[REQUEST]
Retype the passage of the court opinion from "873 So. 2d 804" to "No. 03-CA-1457.", keeping every word and mark unchanged.

[SELECTED TEXT]
===============

873 So. 2d 804

Leah F. VERDIN, Individually and on Behalf of Her deceased husband, Randall Verdin, and Jeff Verdin v. Slade A. ROGERS and Louisiana Farm Bureau Mutual Insurance Company, Gertrude Gardner, Incorporated, ABC Inspection Co., and the ABC Insurance Co.

No. 03-CA-1457.

Court of Appeal of Louisiana, Fifth Circuit.

April 27, 2004.

*806Vincent J. Glorioso, III, Maria B. Glorio-so, The Glorioso Law Firm, New Orleans, LA, for Plaintiffs/Appellants.

Scott G. Jones, Hulse & Wanek, New Orleans, LA, for Defendant/Appellee (GBS Properties, LLC d/b/a Prudential Gardner Realtors).

Panel composed of Judges SOL GOTHARD, THOMAS F. DALEY and WALTER J. ROTHSCHILD.

|,SOL GOTHARD, Judge.

Plaintiffs, Leah F. Verdin, individually and on behalf of her deceased husband, Randall S. Verdin, and Jeff Verdin, appeal from a judgment in favor of defendant, GBS Properties, LLC d/b/a Prudential Gardner Realtors, granting its exceptions of prescription and no right of action.

On June 21, 2002, Randall Verdin sustained a fatal electrical shock while servicing an air-conditioning unit at the home of Slade A. Rogers. It is alleged that the accident occurred as a result of defective wiring. Mr. Rogers had purchased the house almost two years prior to the accident.

On February 6, 2003, decedent’s wife and major son instituted this suit for damages. Named as defendants were Slade Rogers, the home owner, and his insurer, Louisiana Farm Bureau Mutual Insurance Company, and GBS Properties, LLC d/b/a Prudential Gardner Realtors (hereinafter “GBS”), realtor in the sale transaction in which Rogers acquired the house. By amending petition, plaintiffs named the sellers of the house and Mitch Kapoulas, who performed the house inspections at the time of the sale.

===============

[RECORDED INFORMATION]
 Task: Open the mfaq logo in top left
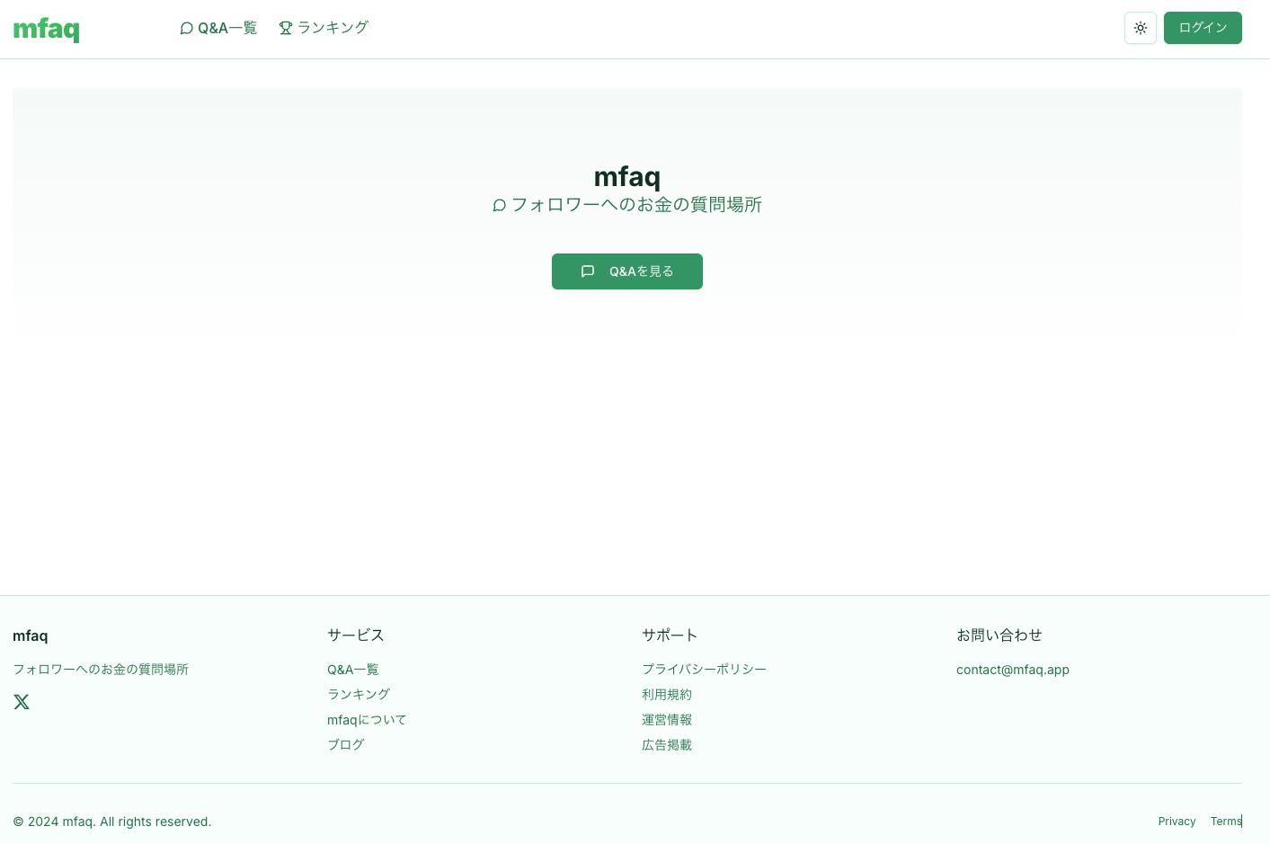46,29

===============

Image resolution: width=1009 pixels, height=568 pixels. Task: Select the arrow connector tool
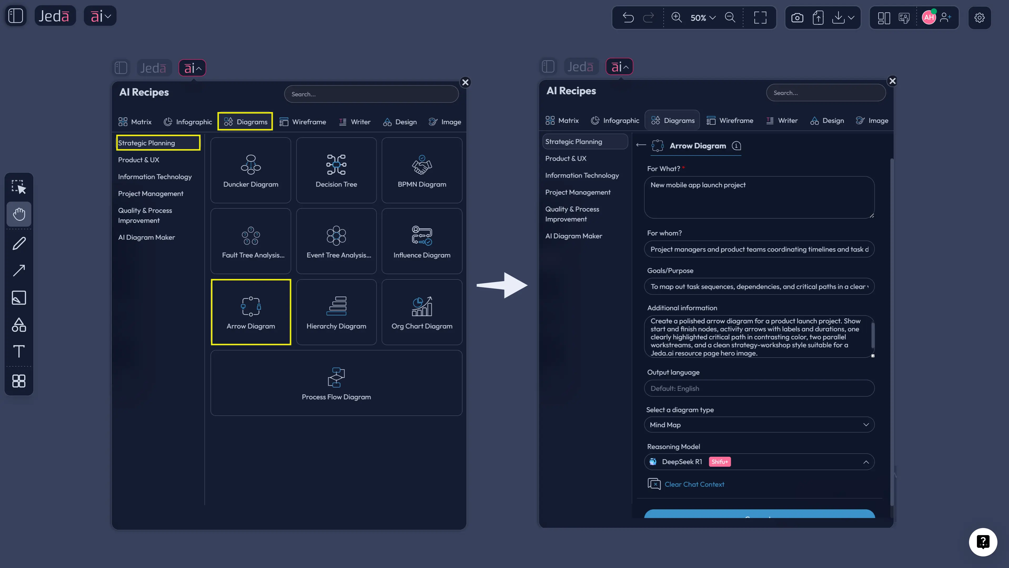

===============

[RESPONSE TO THE TASK]
873 So. 2d 804

Leah F. VERDIN, Individually and on Behalf of Her deceased husband, Randall Verdin, and Jeff Verdin v. Slade A. ROGERS and Louisiana Farm Bureau Mutual Insurance Company, Gertrude Gardner, Incorporated, ABC Inspection Co., and the ABC Insurance Co.

No. 03-CA-1457.